Even so, Riverstone posted a stronger margin with its gross profit improving from 19.8% to 31.6%, following higher average selling prices (ASPs) of personal protective gear.

This has boosted the company’s net cash position, with cash and cash equivalents standing at RM264.2 million as at June 30. In this time, its net operating cash flows were up to RM222.2 million from RM73.0 million a year ago, while bank borrowings stood at RM10 million.

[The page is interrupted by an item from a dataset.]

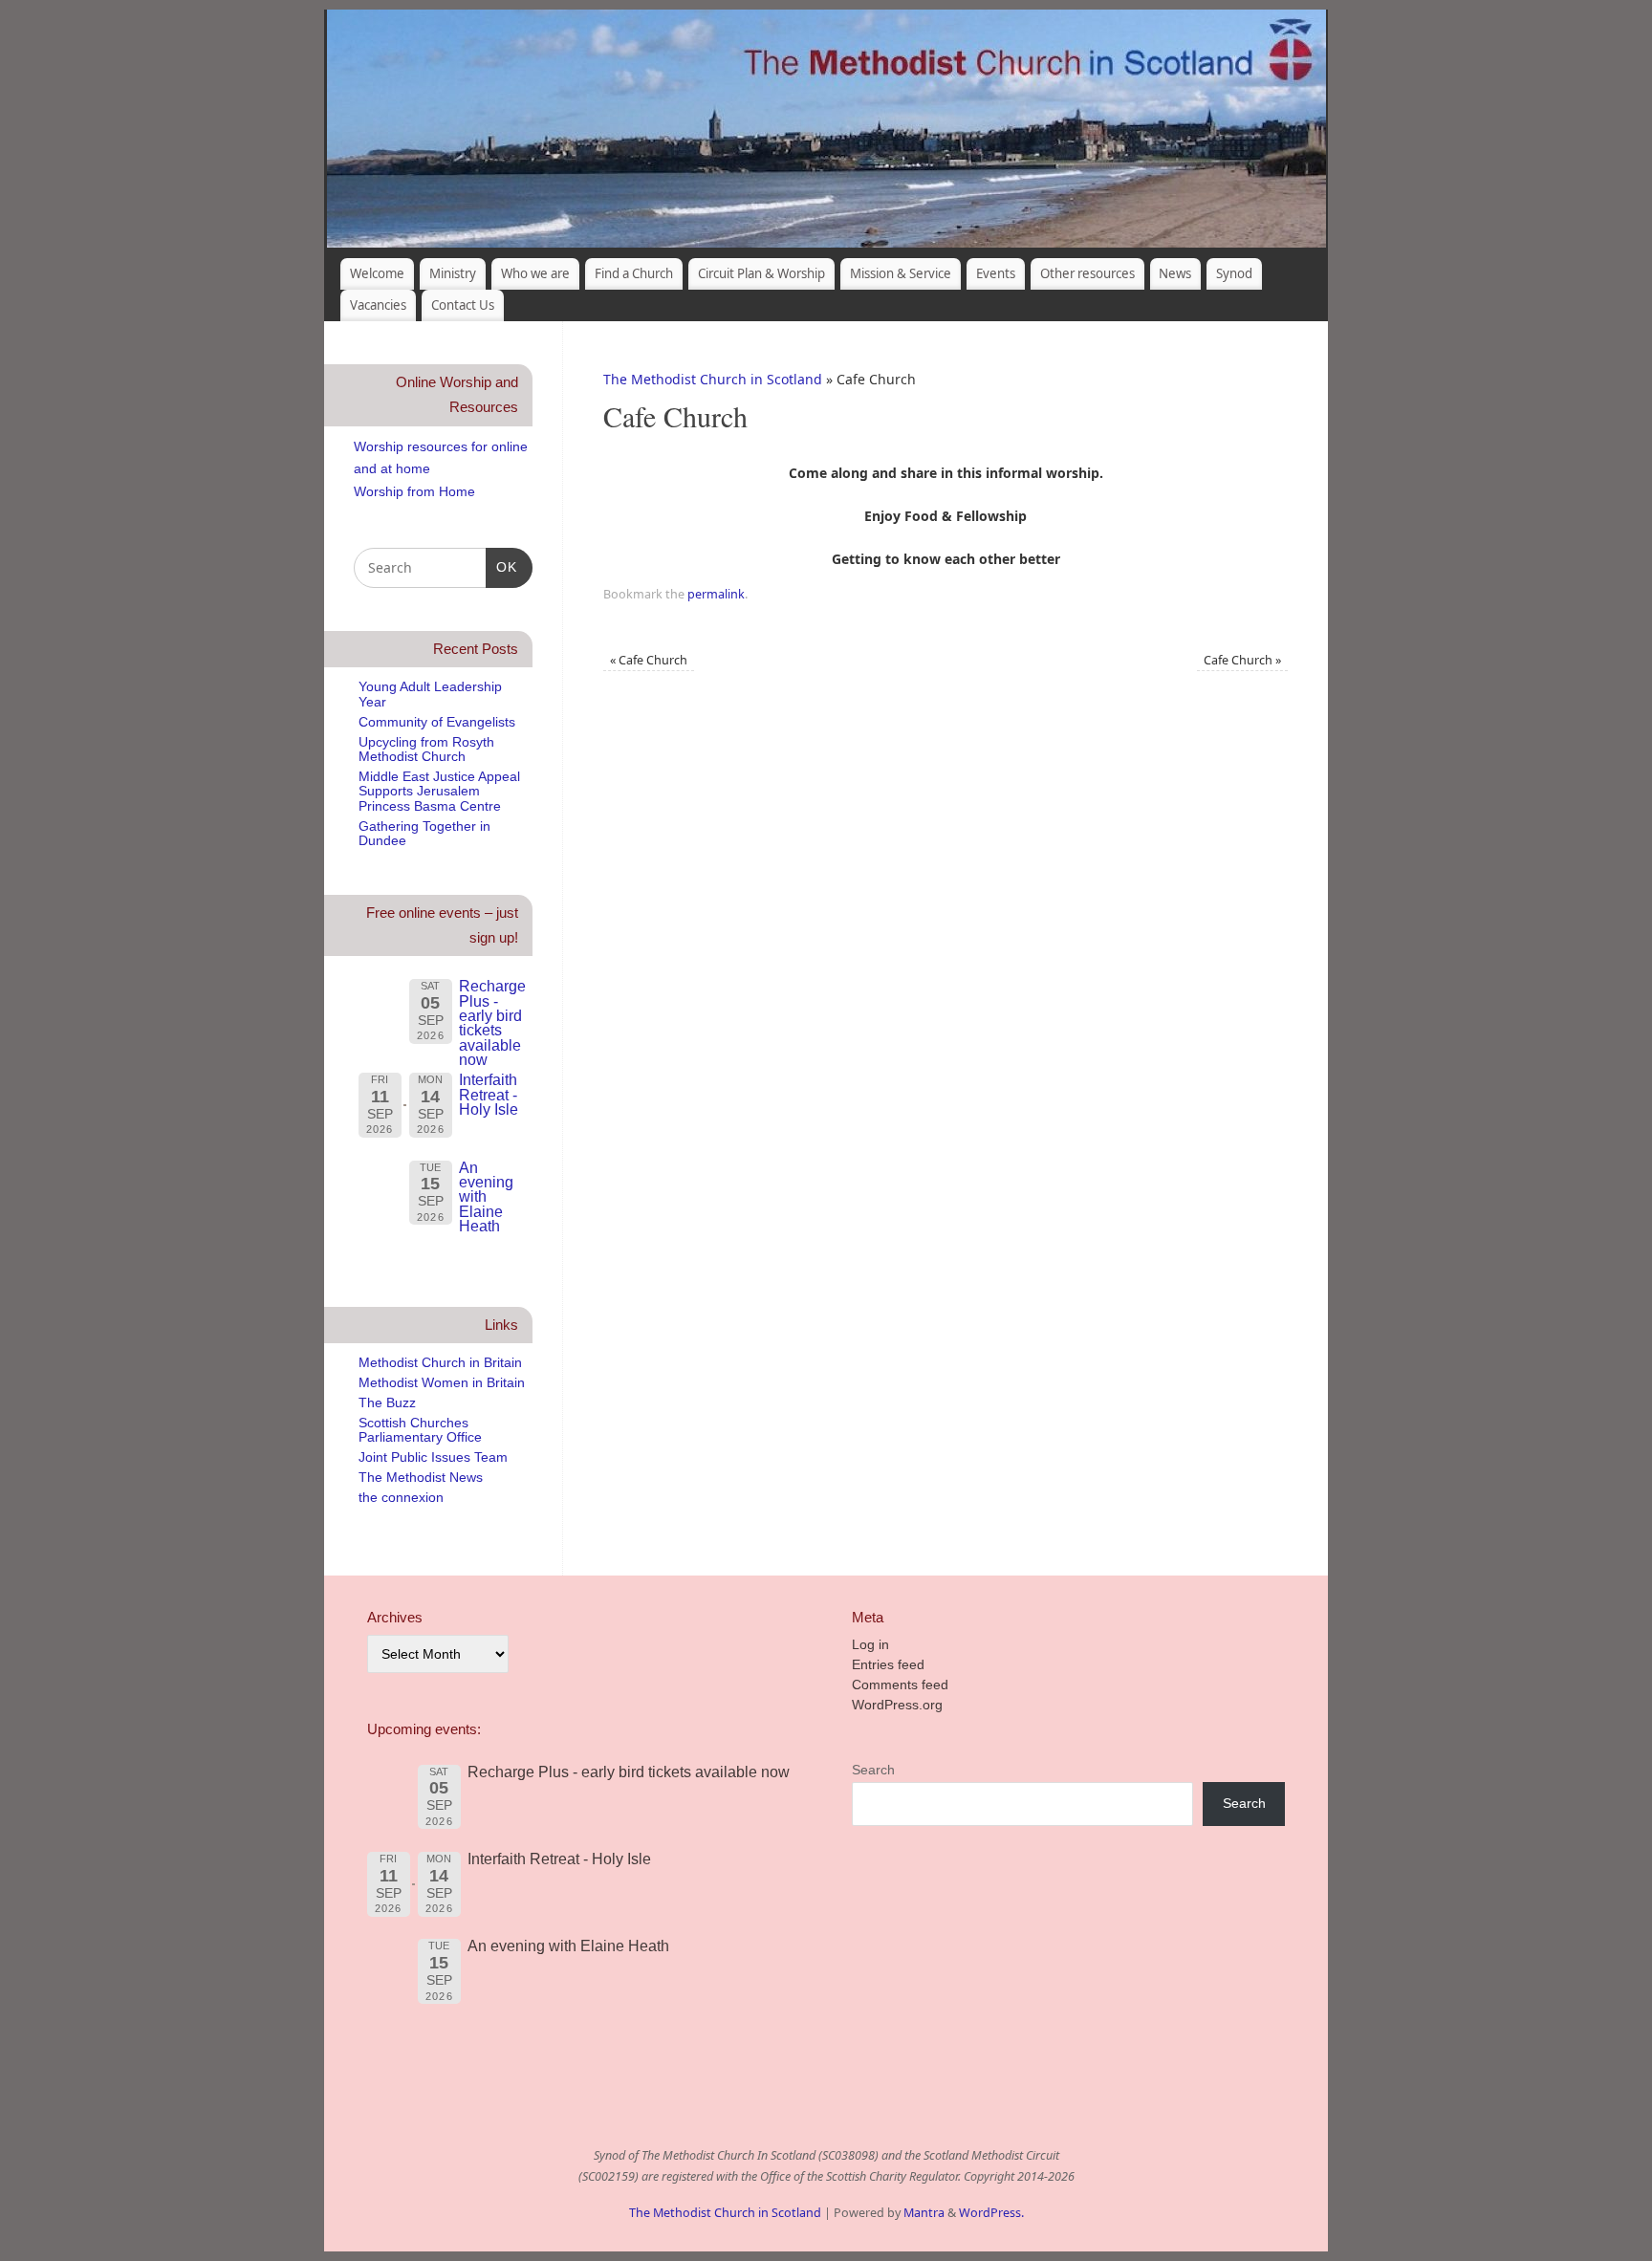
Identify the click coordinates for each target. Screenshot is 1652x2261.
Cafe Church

Riverstone has declared an interim dividend of 4 sens, to reward shareholders and as a mark of confidence in the group’s outlook. This is up from the 1.55 sens disbursed in the same period last year.

As for the group’s outlook, executive chairman and CEO Wong Teek Son says the focus will be on internal initiatives such as adopting automation to improve productivity and reducing reliance on labour.

“Our in-house R&D team continues to monitor industry trends closely and develop new products that will allow us to venture into untapped markets including the food processing, pharmaceutical and surgical glove segments,” he adds.

As for the group’s cleanroom glove segment, Wong is keen to build on its reputation as a “technological front-runner” to deliver “highly customised solutions and cutting-edge products”.

Wong’s plans are timely given the heightened awareness on hygiene and the corresponding increase in the usage of gloves both in the medical and non-medical sectors. 

In fact, the Malaysian Rubber Glove Manufacturers Association estimates rubber globe demand growth to be robust at 11%, such that approximately 330 billion products are produced.

To ride this wave, Wong says his expansion plans are “on track” with Phase 6 scheduled for completion in 4QFY2020. Under this, the company plans to raise capacity by up to 1.4 billion, such that it can produce 10.4 billion glove pieces in a year.

For the longer-term, he has a three-year expansion plan for Riverstone’s new production site in Taiping, Malaysia. Through this, he hopes to bring production capacity to 14.0 – 15.0 pieces of gloves by FY2023.    

Looking ahead, DBS Research Group analyst Lee Keng Ling expects earnings for 2H2020 to be “even stronger”, as the company benefits fully from the higher ASPs and margins.

“We expect the ASP uptrend to continue till December, vs our earlier expectation of ASP plateauing from September,” Lee says in an August 6 note.

Further increases in ASPs and demand for gloves may well be seen as the world experiences a resurgence of Covid-19 cases and a second waves as countries ease their lockdowns.

“We have imputed a 50% y-o-y increase in ASP for healthcare gloves and 10% for the cleanroom segment in FY20F, and flat for both in FY21F. Gross margin is projected to further rise to 38% in FY20F and FY21F, from 35%, as ASP hikes more than offset the slight increase in costs,” asserts Lee.

To this end, she has raised her FY20/21F earnings forecast by 10% and 13% respectively. The counter’s current price-to-earnings of 23.7 times sees it trading at a 40% discount to its peers, observes Ling.

She is maintaining her “buy” call on Riverstone at a revised target price of $5.51. This is believed to give the counter a 31% upside from her previous $3.90 call. It also a 23.6% upside from the counter’s $4.21 close on August 5.

Shares of Riverstone Holdings were down 15 cents or 3.56% to $4.06 at 9.34am.